Use of sertraline to treat premature ejaculation needs to be tested in further RCTs. The lack of benefit with structured sexual rehabilitation and pelvic floor physiotherapy should not be interpreted as proof of ineffectiveness. Well-designed, randomised, double-blinded, placebo-controlled trials of long-term duration are needed to determine the effectiveness of various types of interventions for sexual dysfunction. It should be noted, however, that it may not be possible to double-blind trials of complex interventions.
Sexual dysfunction following stroke is common but often is poorly managed. As awareness of sexual dysfunction following stroke increases as an important issue, a clearer evidence base for interventions for sexual dysfunction is needed to optimise management.
To evaluate the effectiveness of interventions to reduce sexual dysfunction following stroke, and to assess adverse events associated with interventions for sexual dysfunction following stroke.
We conducted the search on 27 November 2019. We searched the Cochrane Central Register of Controlled Trials (CENTRAL; from June 2014), in the Cochrane Library; MEDLINE (from 1950); Embase (from 1980); the Cumulative Index to Nursing and Allied Health Literature (CINAHL; from 1982); the Allied and Complementary Medicine Database (AMED; from 1985); PsycINFO (from 1806); the Physiotherapy Evidence Database (PEDro; from 1999); and 10 additional bibliographic databases and ongoing trial registers.
We included randomised controlled trials (RCTs) that compared pharmacological treatments, mechanical devices, or complementary medicine interventions versus placebo. We also included other non-pharmacological interventions (such as education or therapy), which were compared against usual care or different forms of intervention (such as different intensities) for treating sexual dysfunction in stroke survivors.

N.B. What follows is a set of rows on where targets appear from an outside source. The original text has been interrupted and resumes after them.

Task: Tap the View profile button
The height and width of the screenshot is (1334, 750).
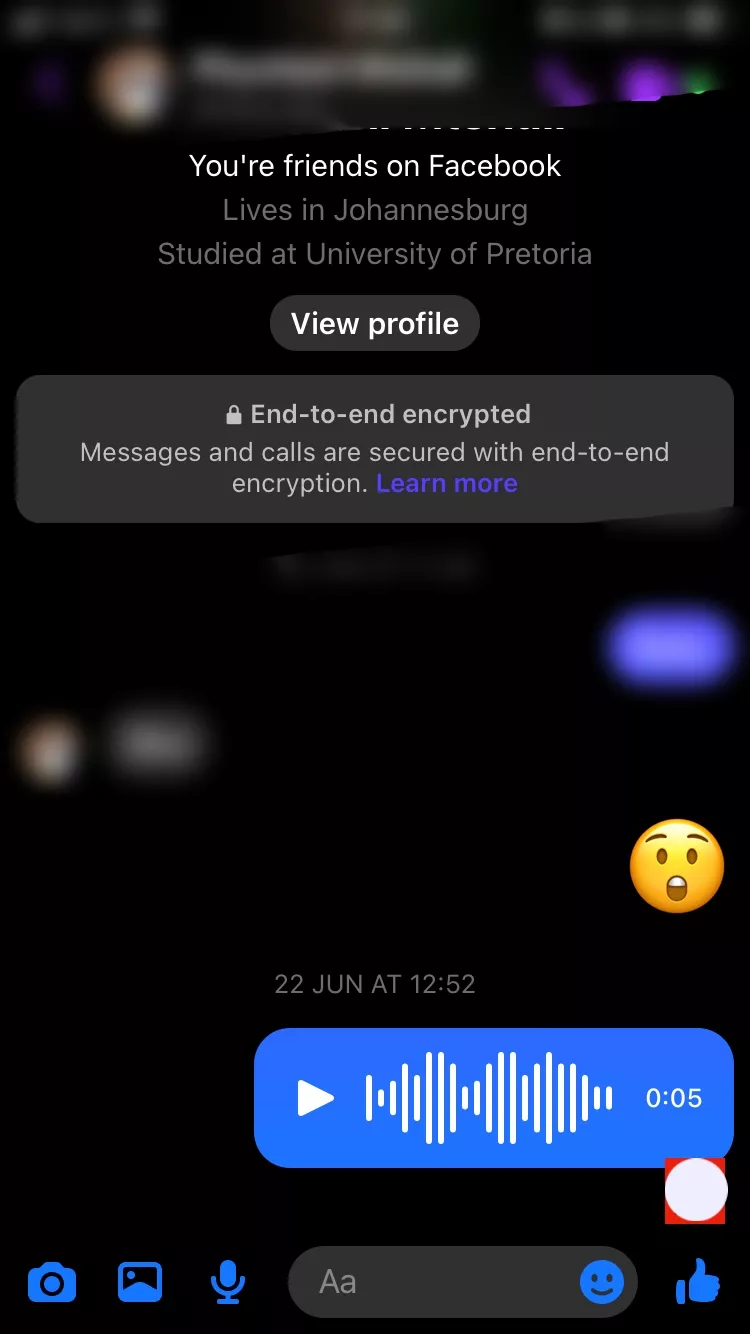Action: pyautogui.click(x=374, y=324)
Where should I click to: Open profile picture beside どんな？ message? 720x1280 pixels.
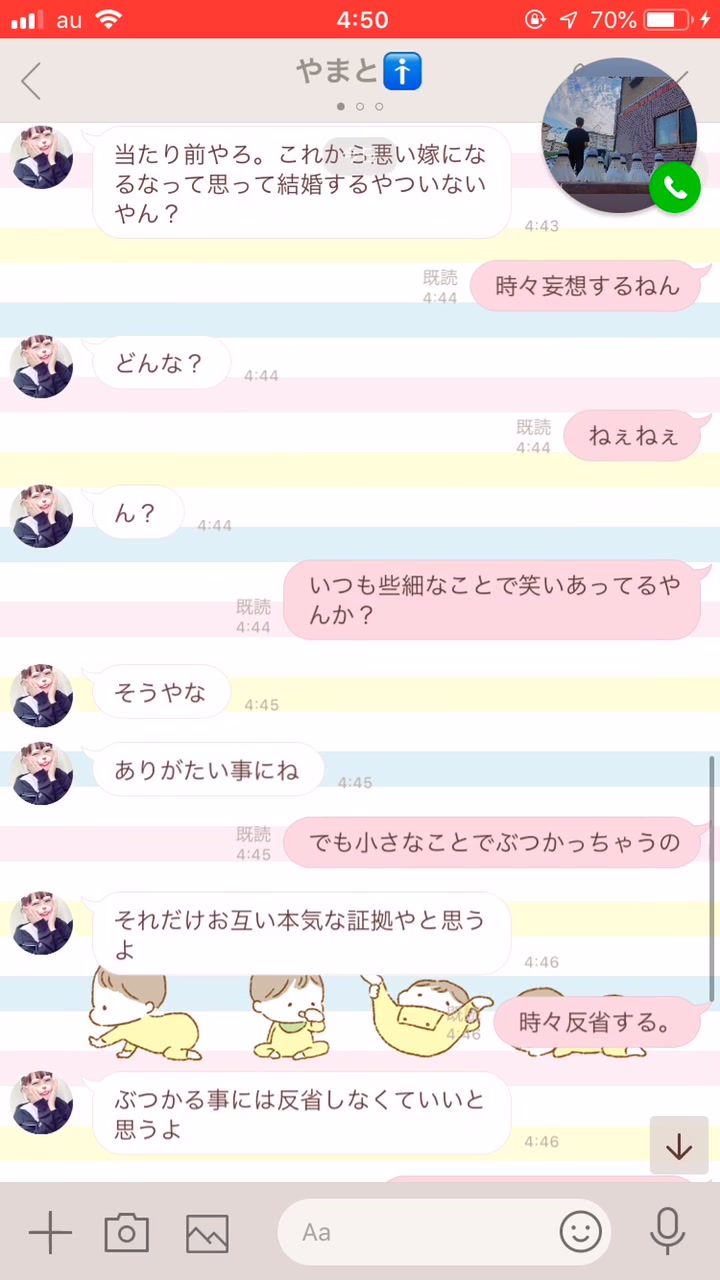pos(42,366)
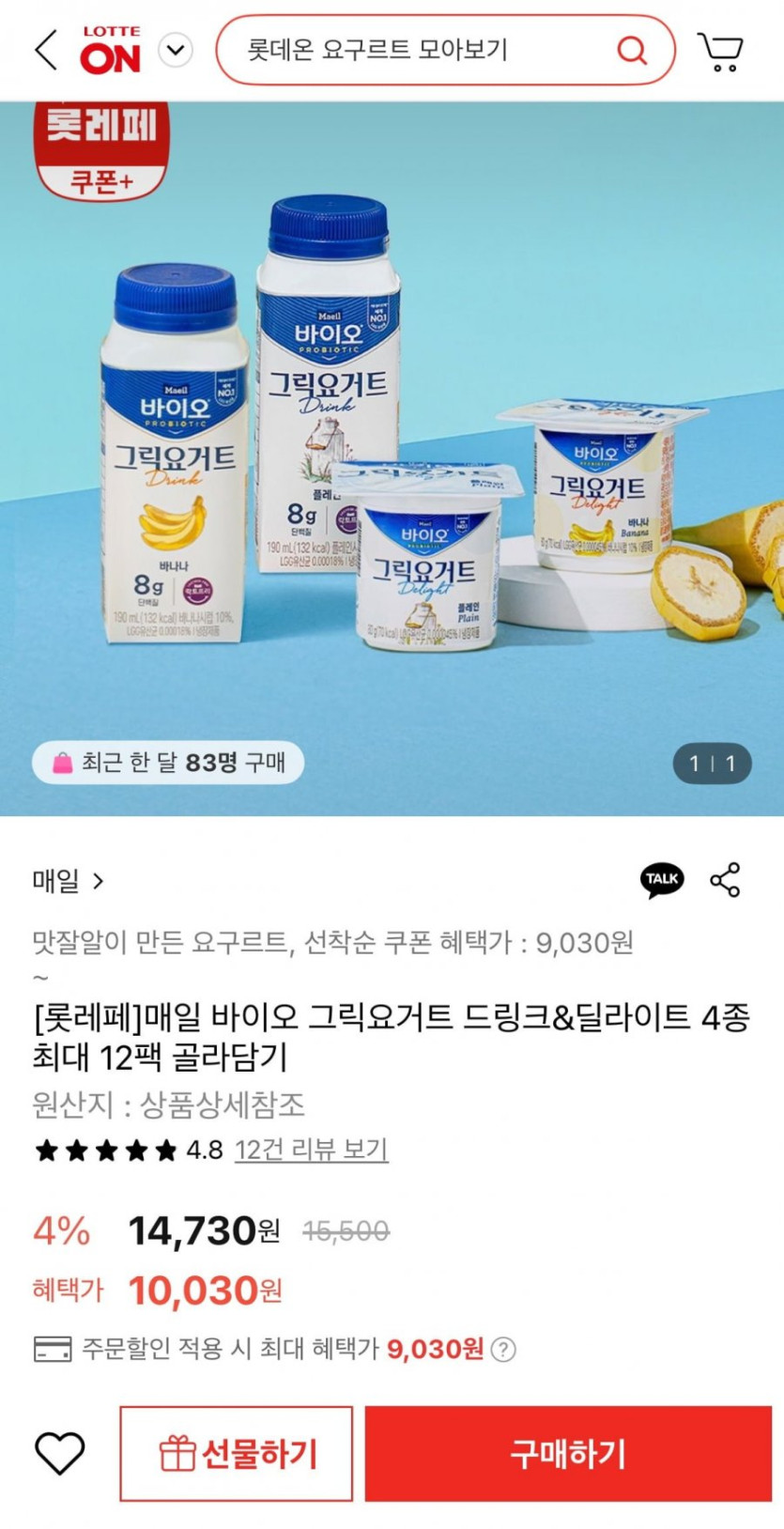Share this product
Screen dimensions: 784x1529
point(725,880)
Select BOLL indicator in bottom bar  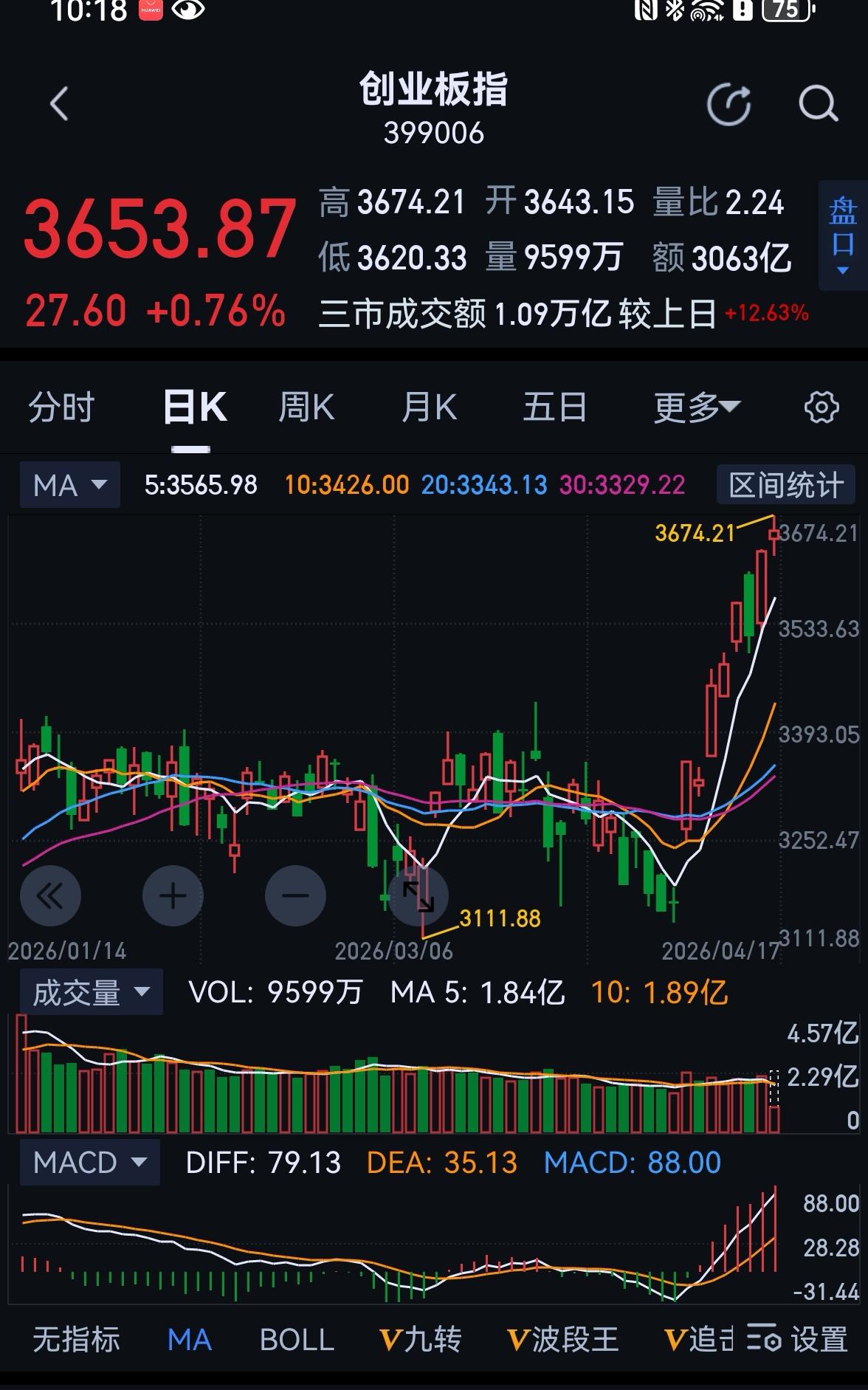[295, 1340]
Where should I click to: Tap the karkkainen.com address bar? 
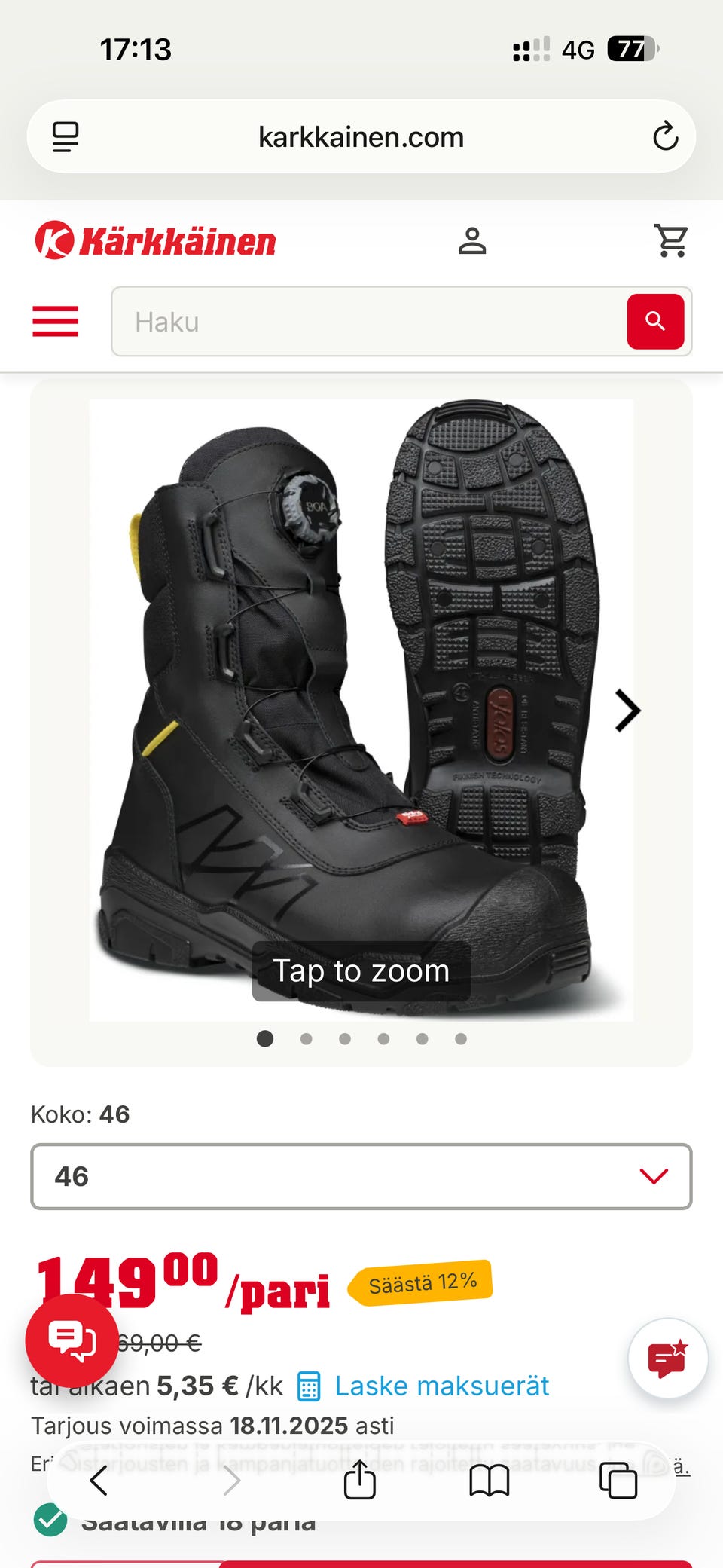[x=362, y=136]
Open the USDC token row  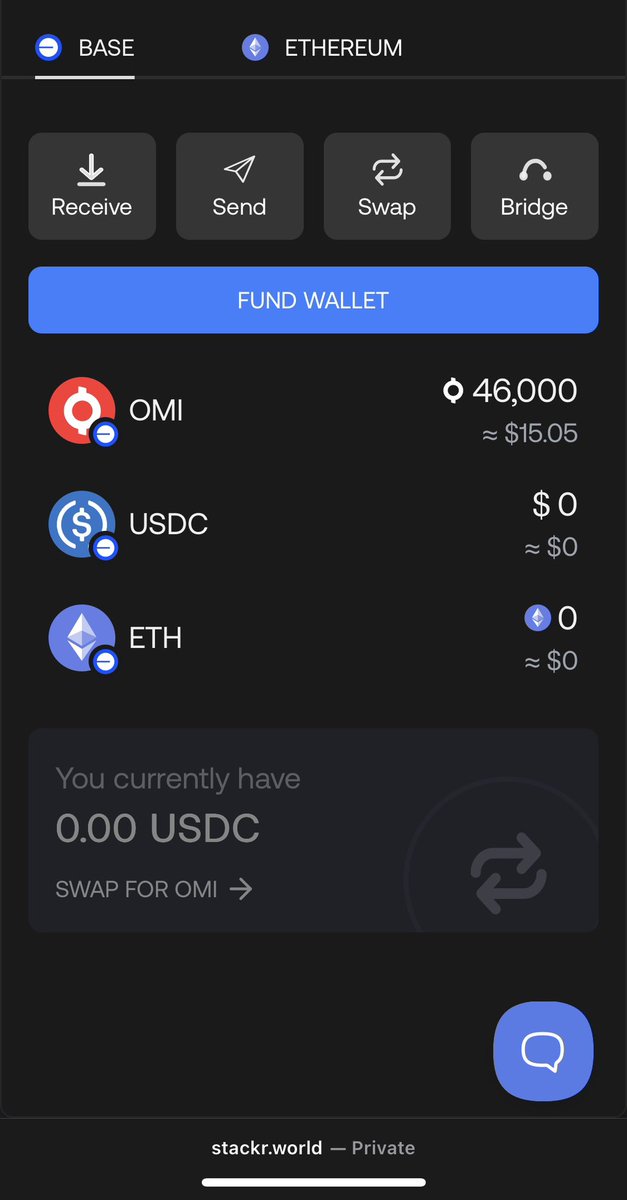tap(313, 524)
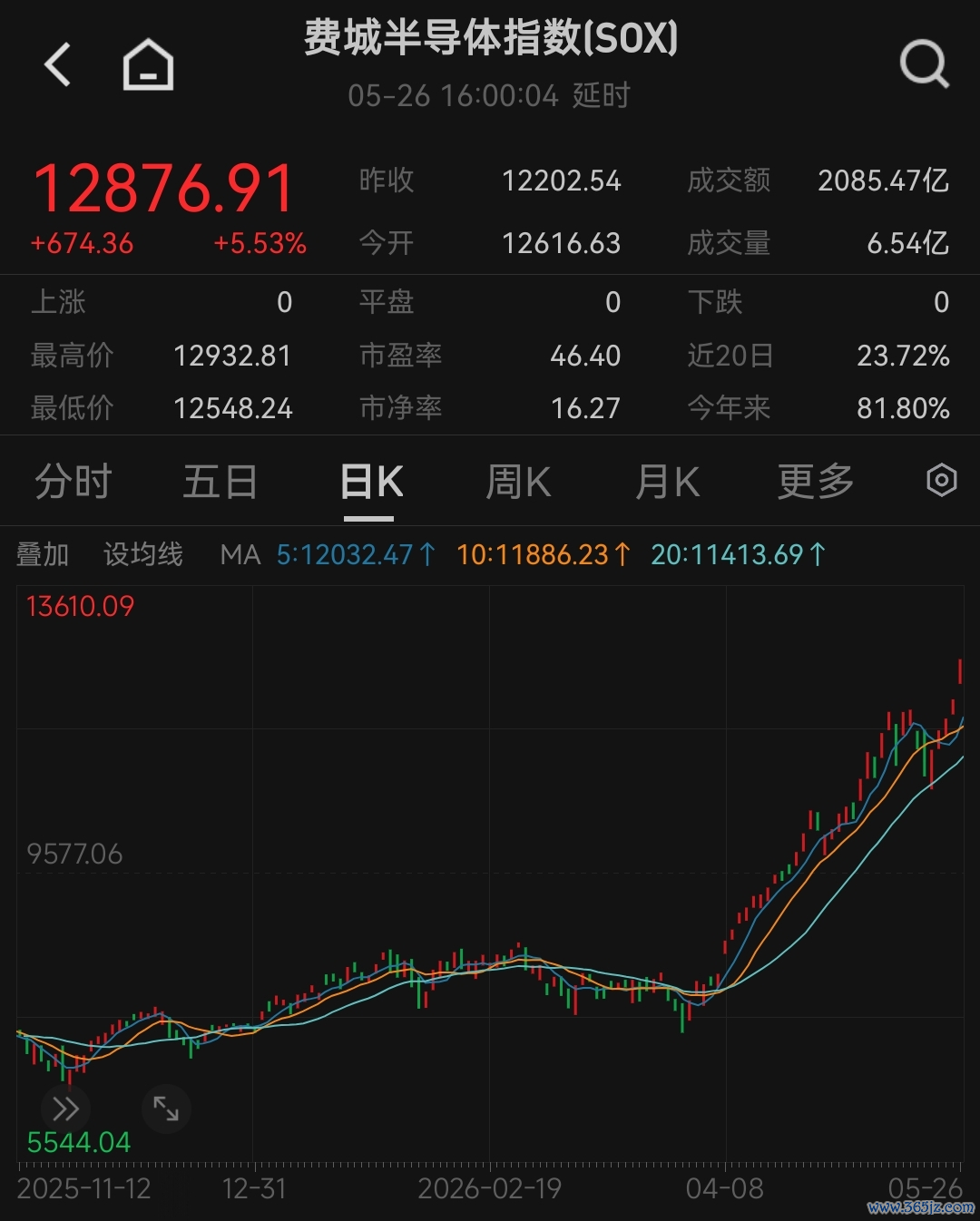The image size is (980, 1221).
Task: Tap the double-arrow chart expand button
Action: coord(65,1109)
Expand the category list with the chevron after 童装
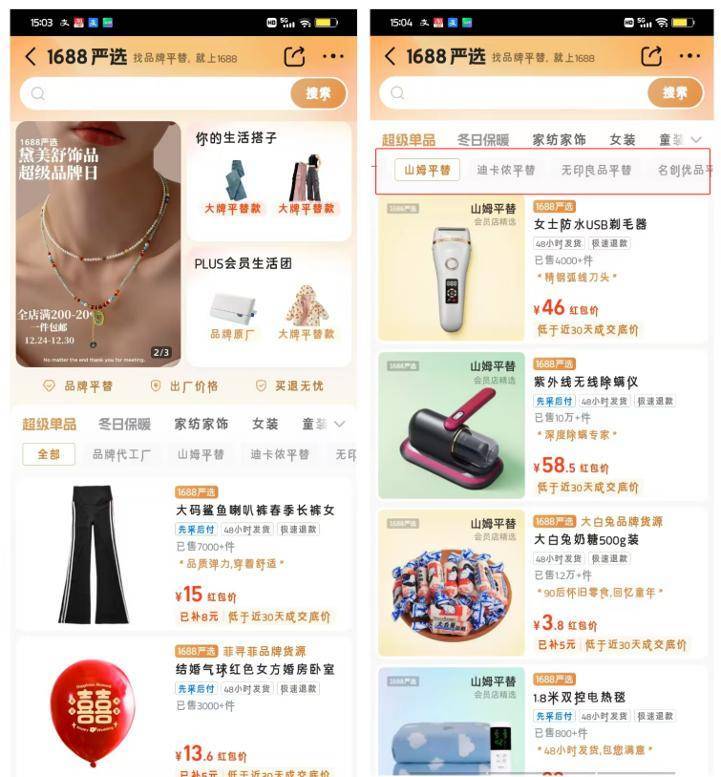This screenshot has height=777, width=721. pyautogui.click(x=341, y=424)
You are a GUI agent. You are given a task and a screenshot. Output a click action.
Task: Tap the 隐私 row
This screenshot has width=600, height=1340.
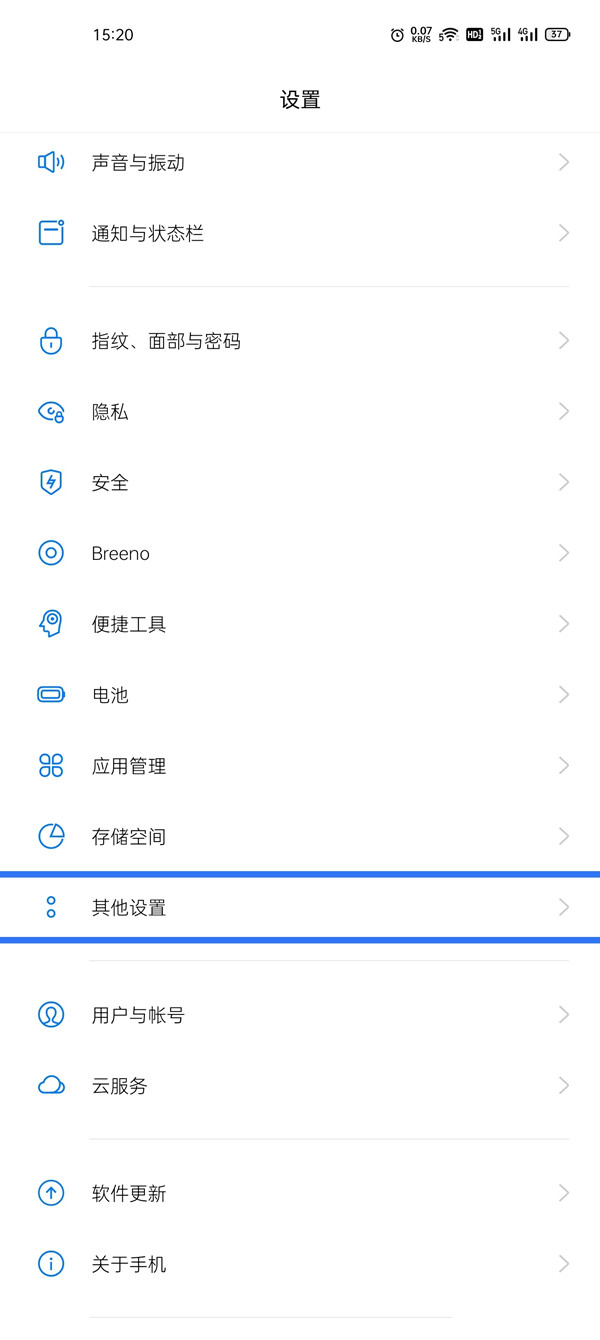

Two review authors independently selected eligible studies, extracted data, and assessed study quality. We determined the risk of bias for each study and performed a 'best evidence' synthesis using the GRADE approach.
We identified three RCTs with a total of 212 participants. We noted significant heterogeneity in interventions (one pharmacological, one physiotherapy-based, and one psycho-educational), and all RCTs were small and of 'low' or 'very low' quality. Based on these RCTs, data are insufficient to provide any reliable indication of benefit or risk to guide clinical practice in terms of the use of sertraline, specific pelvic floor muscle training, or individualised sexual rehabilitation.